Secondly, some parents are upset to find out that there exist rules governing whether a child ought to be baptized or who may be the godparents. The law of the Church requires (canon 868) that the parents of the child, or at least one, give their consent to the baptism, and that there is a realistic hope that the child will be brought up in the catholic religion. In order to be considered for the role of godparents (canon 874), the godparents must be appointed by the parents or the parish priest or minister (of the sacrament), and they must be a catholic who has been confirmed and has received the blessed Eucharist, and who lives a life of faith which befits the role to be undertaken. Both parents and godparents proffer a solemn promise to God during the ritual of baptism to guard and foster the light of faith in the soul of the child – a promise for which they will be held accountable on the Day of Judgment. This is so because of the importance and necessity of the sacrament as instituted by Christ himself. It is not merely a custom, or a cultural affair. And this gift is to be protected in the soul of the child by every means possible.
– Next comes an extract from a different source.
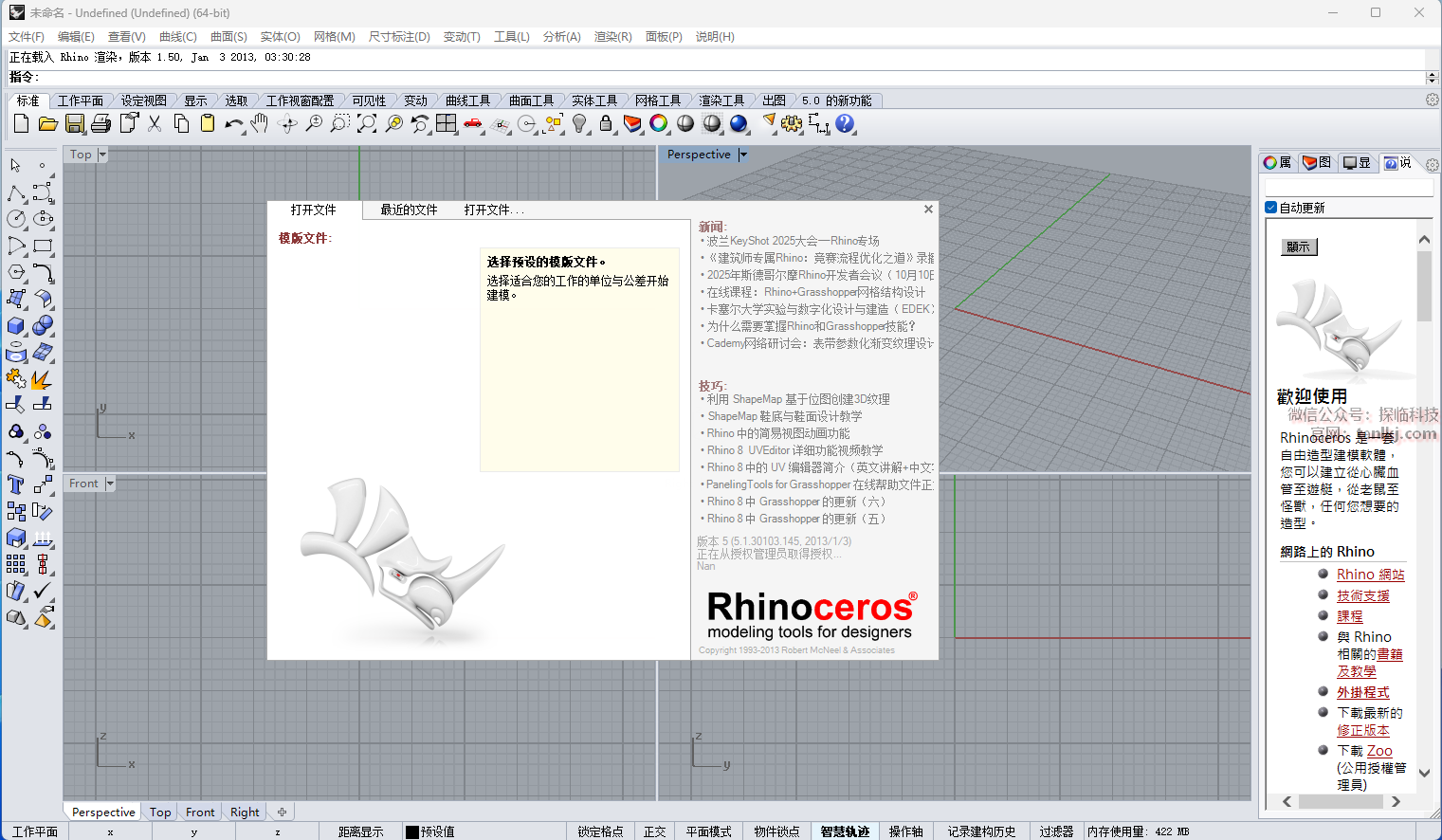This screenshot has width=1442, height=840.
Task: Click the Print icon in toolbar
Action: (x=101, y=124)
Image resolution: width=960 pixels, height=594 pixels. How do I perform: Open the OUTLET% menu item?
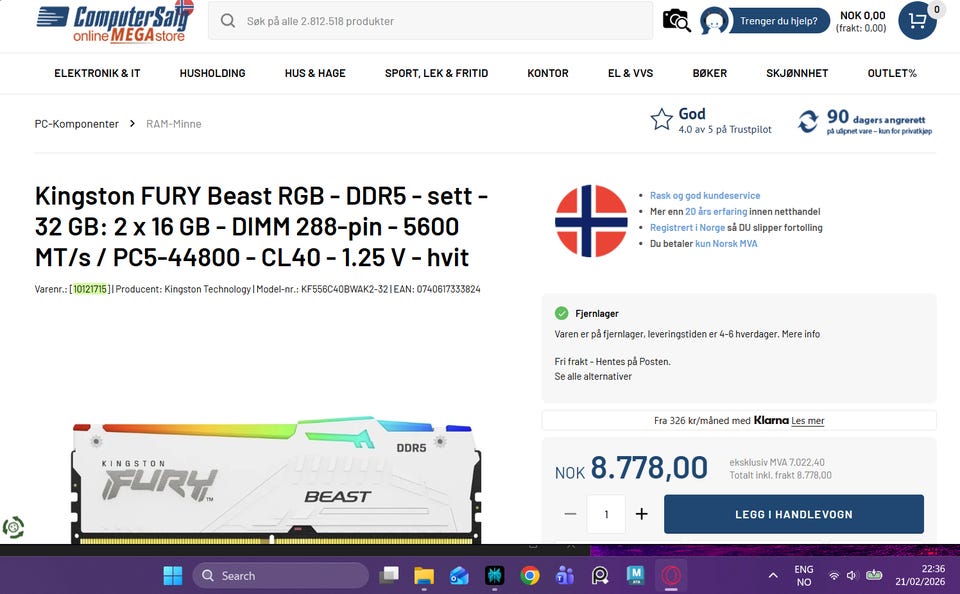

So today, I invite you during Holy Communion, to pray in thanksgiving for your parents, if they procured so precious a gift for you. And to remember the priest or deacon, or other minister, who bestowed this gift upon you. I also invite you to pray to Jesus in the Most Holy Sacrament for the gift of grace for those who have not yet received baptism, that they may seek it out, and for those parents who have not completed their moral duties towards their children, that they may no longer keep their children from the loving embrace of their holy Redeemer. For our Savior also said, “Let the children come to me and do not prevent them; for the kingdom of God belongs to such as these.”